The practical realities of navigating the evolving landscape of international funds, bilateral initiatives, grant opportunities, and the overlapping mandates of climate finance arrangements is a major challenge for capacity constrained governments.
This challenge is further exacerbated by a severe lack of transparency and accountability across the financing landscape, high transaction costs, reliance on intermediaries, and a diversity of bureaucratic hurdles which rely on an army of specialist consultants to overcome. As a result the climate financing regime has been described as the ‘wild west’1, ‘a mess’2, ‘inefficient, insufficient, unfair3’ and ‘broken’.
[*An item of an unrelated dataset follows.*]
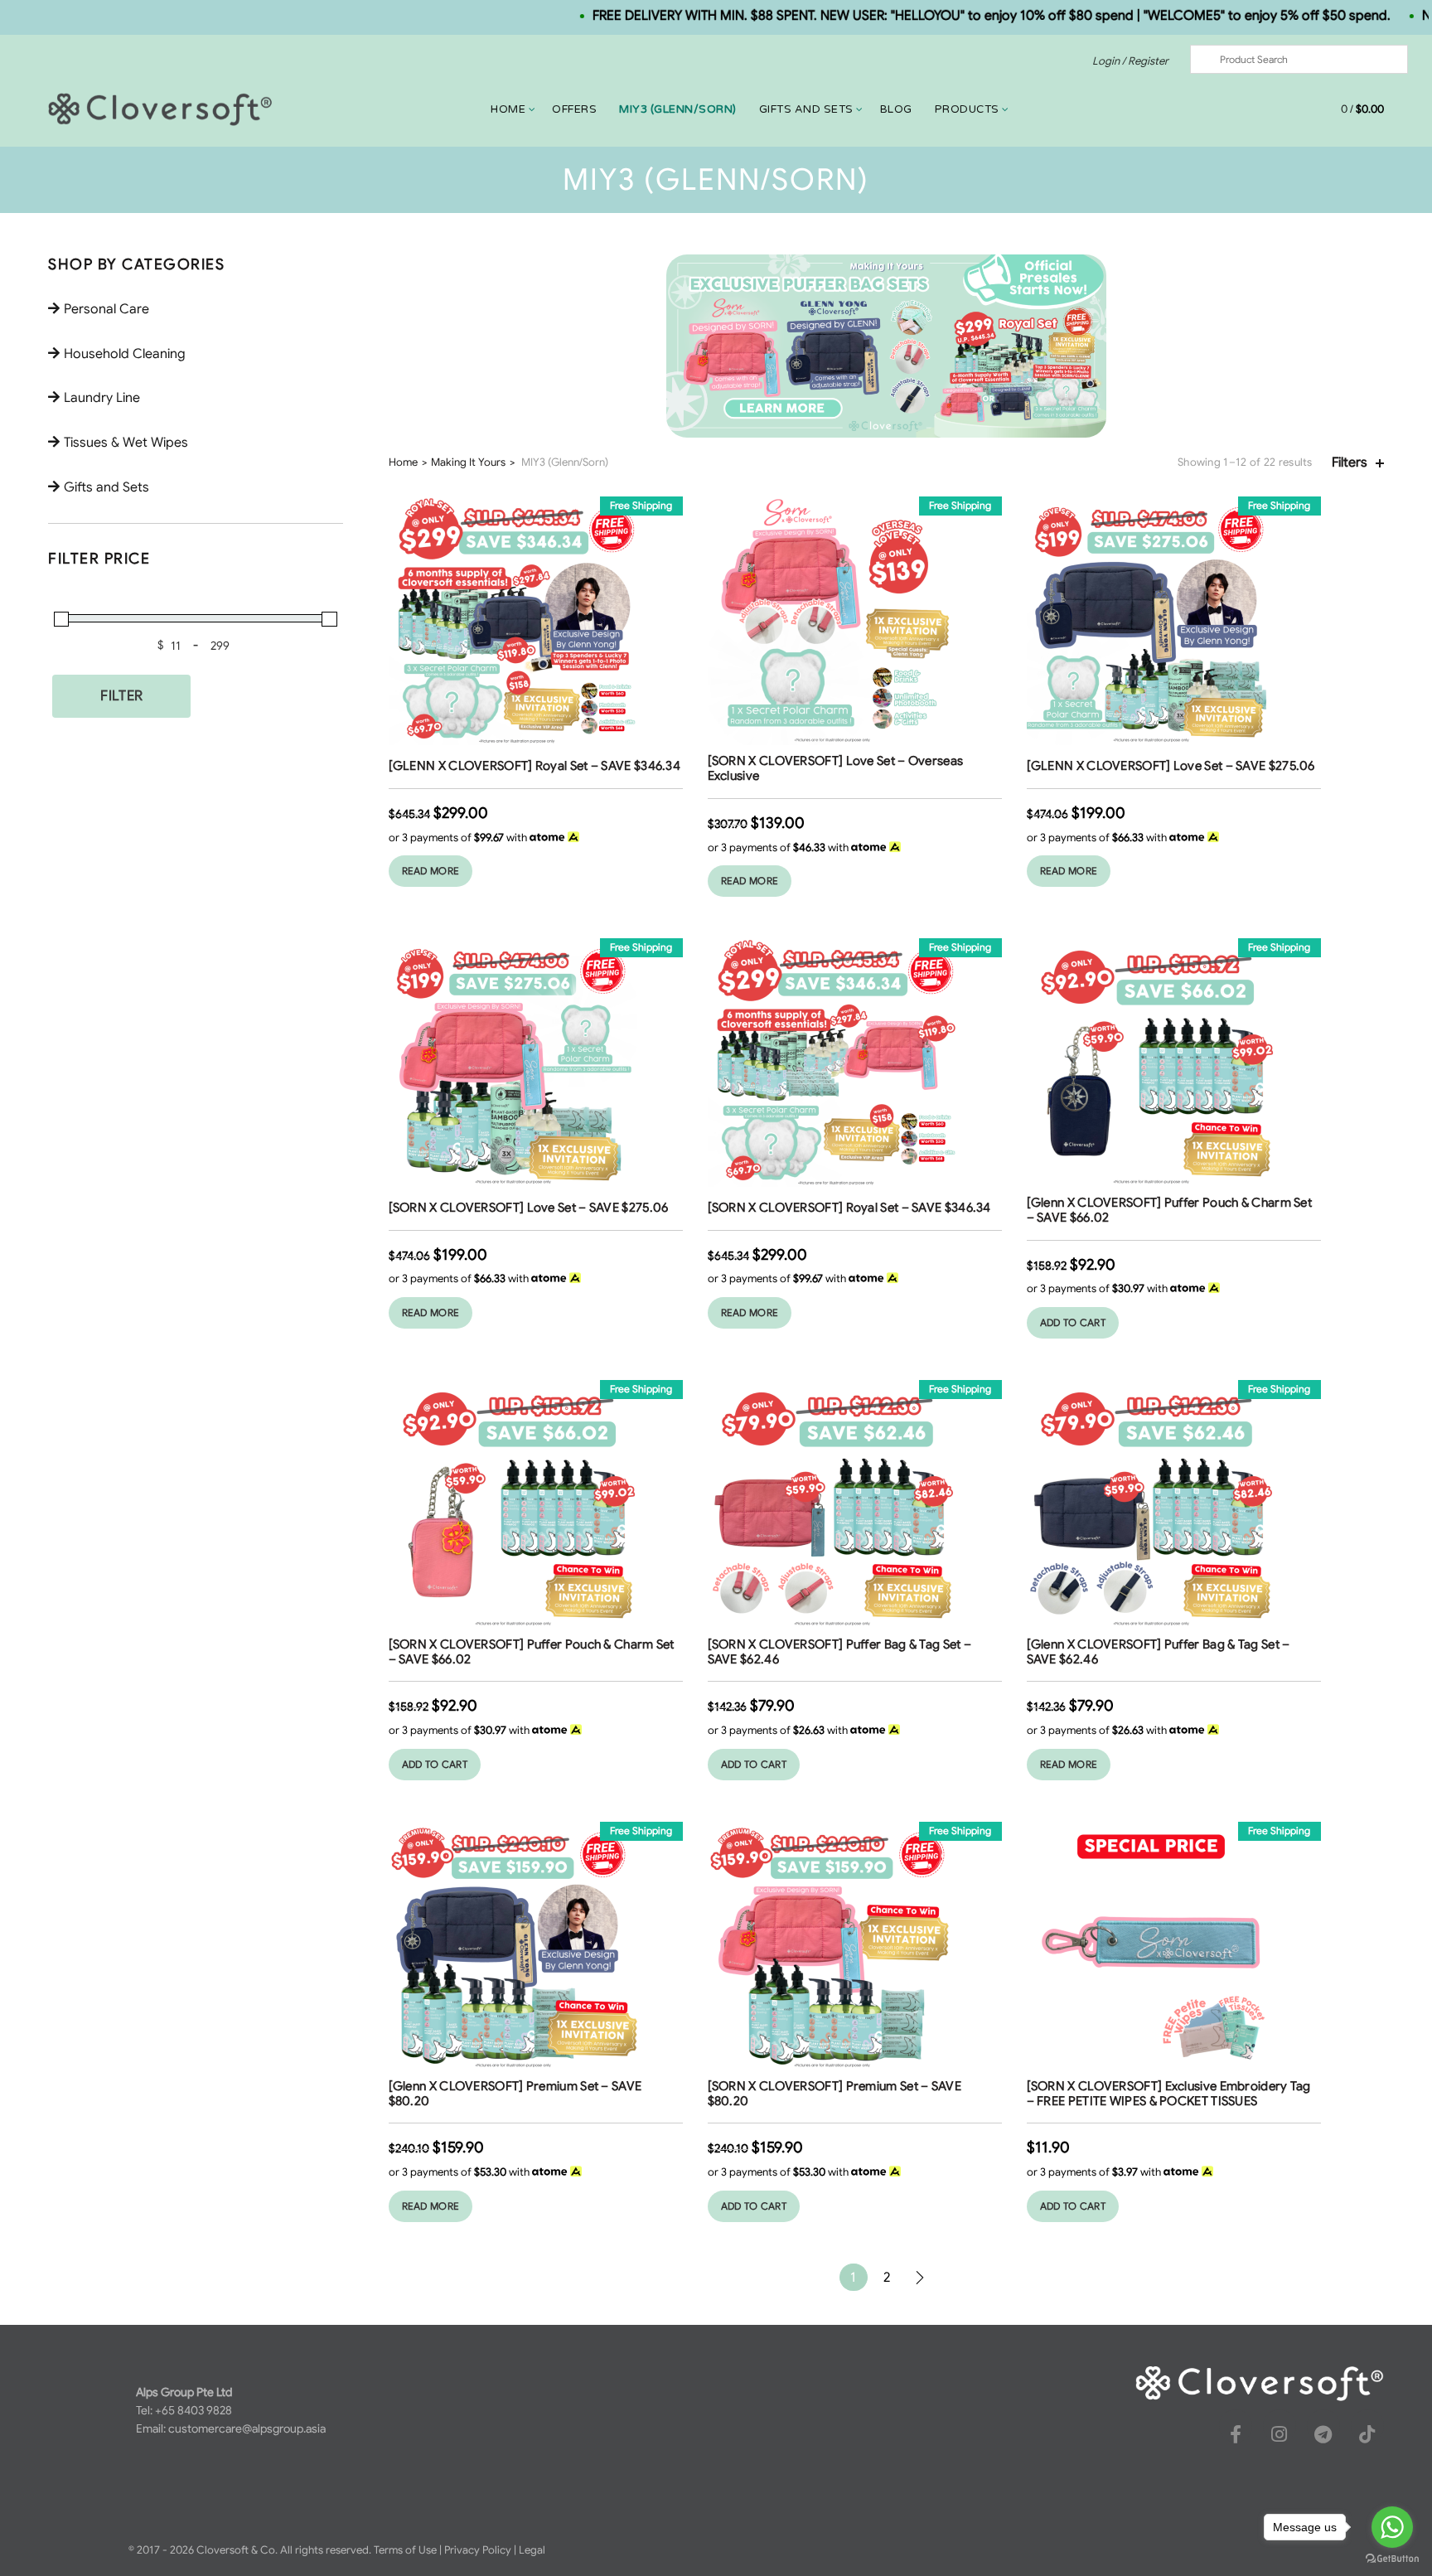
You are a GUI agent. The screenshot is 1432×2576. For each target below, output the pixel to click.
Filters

The climate finance paradigm continues to promote unhelpful trends - a focus on projects - the use of preferred partners - the avoidance of national systems - a predilection for the financing of workshops and studies over on the ground investments. We need to shift away from the pilot project to the transformation plan – we need to lock in consistent financing that allows robust long-term national programs to be delivered.
For Fiji and SIDS, we cannot address the burden of climate change through the mishmash of donor driven initiatives and third party projects that breed fragmentation and undermine our ability to coordinate and combine efforts to deliver outcomes. For finance to be fit for purpose it needs to be flexible and responsive not locked in place by a contract and schedule of deliverables written in a vacuum years ago.
The reality is that climate finance continues to be tied up in external interests, impacted by inter-organisation competition and overlapping mandates, and shaped by external preferences, concepts, and priorities.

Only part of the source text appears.